1404: ensure this CPU really does hold this lock.
1415: release the lock.
1415: why not just lock->locked = 0?
1417: turn interrupts back on if the acquire() turned them off.

Let's look at the IDE disk driver as an example of xv6's use of locks. Sheet 34. The file system kernel code calls ide_rw() to read or write a block of data from/to the disk. ide_rw() should return when the read or write has completed. There may be multiple calls to ide_rw() outstanding because multiple processes may be reading files at the same time. The disk can only perform one operation at a time, so the IDE driver keeps a queue of requests that are waiting their turn.

The IDE driver has just one lock (ide_lock). This one lock helps enforce multiple invariants required for correct operation:

Only one thread should be inserting or deleting from ide_queue at a time.
Only one thread should be commanding the IDE hardware (via inb/outb instructions) at a time.
The disk hardware can only execute one read or write at a time.

The software (and hardware) for these activities was all designed for one-at-a-time use, which is why it needs locking.
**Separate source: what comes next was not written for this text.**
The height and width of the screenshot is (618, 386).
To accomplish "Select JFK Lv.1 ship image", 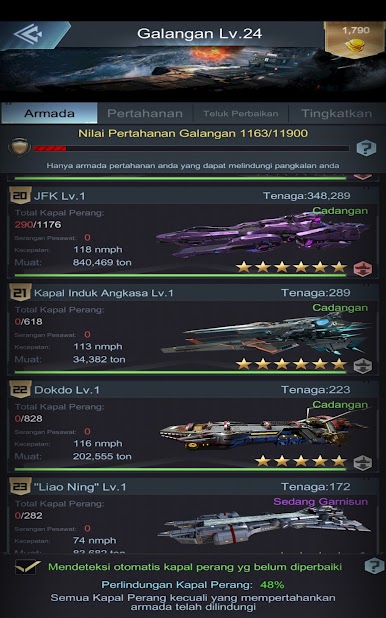I will pyautogui.click(x=263, y=234).
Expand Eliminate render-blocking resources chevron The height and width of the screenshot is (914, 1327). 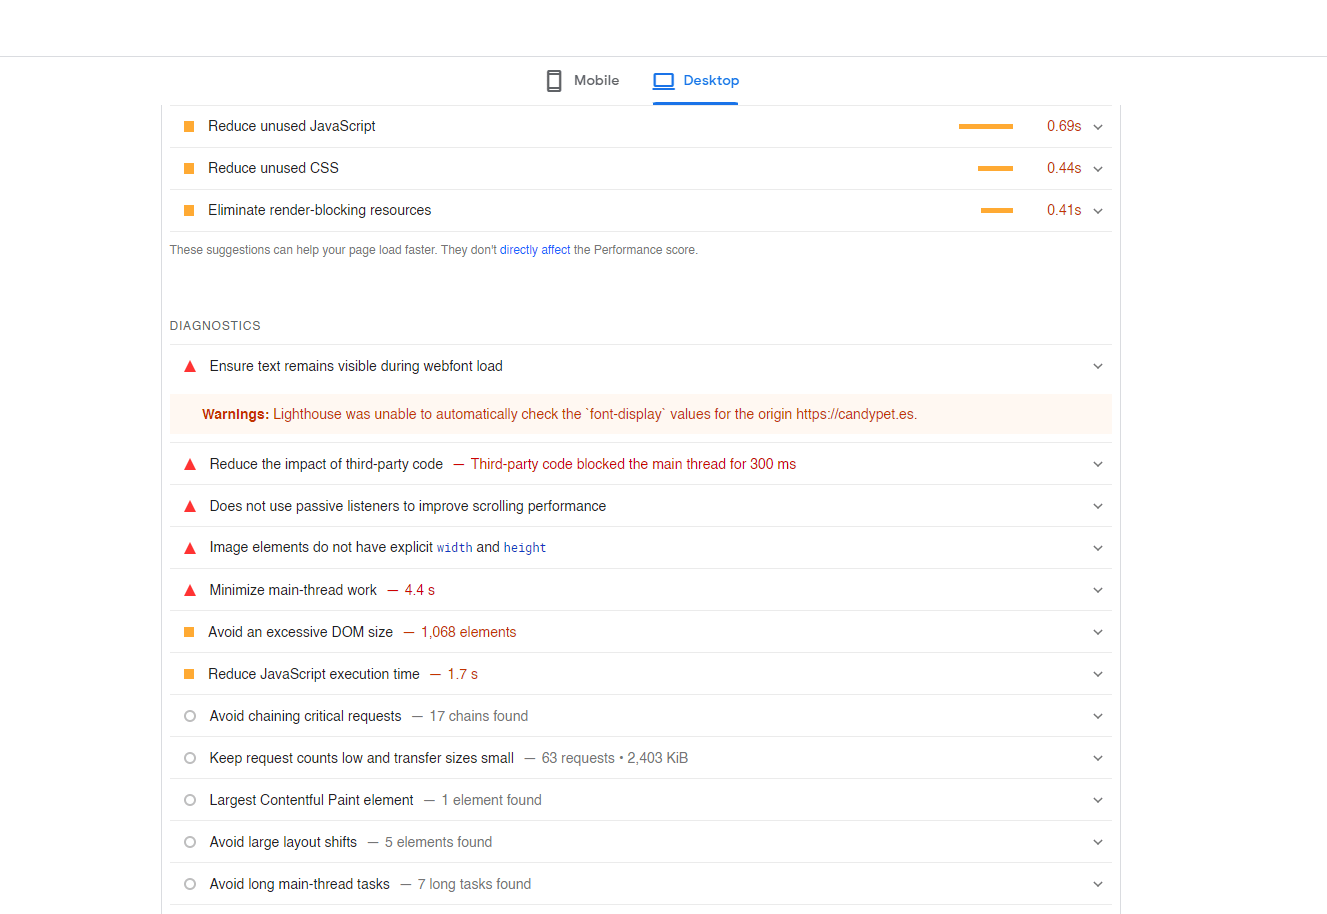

What happens if two processes call ide_rw() at the same time from different CPUs?

ide_intr() deletes a request from ide_queue (line 3422). What happens if an IDE interrupt occurs when a process is adding a block to the queue?

Why does ide_start_request() want the caller to hold the lock? Why doesn't it just acquire the lock itself?

Locking in JOS

JOS is meant to run on single-CPU machines. It doesn't have to worry about concurrent operations from other CPUs, but it does have to worry about interrupts. JOS takes a simple approach: it turns interrupts off for the entire time it is executing in the kernel. For the most part this means JOS kernel code doesn't have to do anything special in situations where xv6 would use locks.

JOS runs environments in user-mode with interrupts enabled, so at any point a timer interrupt may take the CPU away from an environment and switch to a different environment. This interleaves the two environments' instructions a bit like running them on two CPUs. The library operating system has some data structures in memory that's shared among multiple environments (e.g. pipes), so it needs a way to coordinate access to that data. In JOS we will use special-case solutions, as you will find out in lab 6. For example, to implement pipes we will assume there is one reader and one writer. The reader and writer never update each others' variables; they only read each others' variables. Carefully programming using this rule we can avoid races.